§ Extracted data:

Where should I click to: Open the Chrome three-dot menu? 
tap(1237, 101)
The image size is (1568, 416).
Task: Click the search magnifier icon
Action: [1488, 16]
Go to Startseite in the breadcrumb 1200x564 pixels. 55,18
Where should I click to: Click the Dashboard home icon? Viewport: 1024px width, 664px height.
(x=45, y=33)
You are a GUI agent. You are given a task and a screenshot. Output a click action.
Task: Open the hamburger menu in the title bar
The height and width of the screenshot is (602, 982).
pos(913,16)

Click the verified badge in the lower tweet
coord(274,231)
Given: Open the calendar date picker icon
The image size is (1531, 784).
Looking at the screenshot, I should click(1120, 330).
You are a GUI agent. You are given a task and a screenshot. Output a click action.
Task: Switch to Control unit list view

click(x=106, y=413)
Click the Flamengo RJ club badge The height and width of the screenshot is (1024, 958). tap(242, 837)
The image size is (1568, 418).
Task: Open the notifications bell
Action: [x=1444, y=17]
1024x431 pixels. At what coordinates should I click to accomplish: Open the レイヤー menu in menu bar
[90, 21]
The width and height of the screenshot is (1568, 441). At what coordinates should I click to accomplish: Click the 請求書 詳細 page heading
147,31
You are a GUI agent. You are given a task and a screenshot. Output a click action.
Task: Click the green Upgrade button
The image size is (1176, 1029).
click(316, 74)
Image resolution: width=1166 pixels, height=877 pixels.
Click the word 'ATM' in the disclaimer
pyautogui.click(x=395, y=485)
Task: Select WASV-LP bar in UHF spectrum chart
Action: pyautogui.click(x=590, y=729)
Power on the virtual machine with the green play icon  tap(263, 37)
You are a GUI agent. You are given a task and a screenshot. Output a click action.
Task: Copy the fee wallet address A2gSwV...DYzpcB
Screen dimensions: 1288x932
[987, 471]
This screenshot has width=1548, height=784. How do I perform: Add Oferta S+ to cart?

§ Task objective:
Reproduce the stretch of data above from the line containing "Image resolution: width=1166" through the line containing "Power on the", word for word and including both of those lines.

§ Response to the exercise:
Image resolution: width=1166 pixels, height=877 pixels.
Click the word 'ATM' in the disclaimer
pyautogui.click(x=395, y=485)
Task: Select WASV-LP bar in UHF spectrum chart
Action: pyautogui.click(x=590, y=729)
Power on the virtual machine with the green play icon  tap(263, 37)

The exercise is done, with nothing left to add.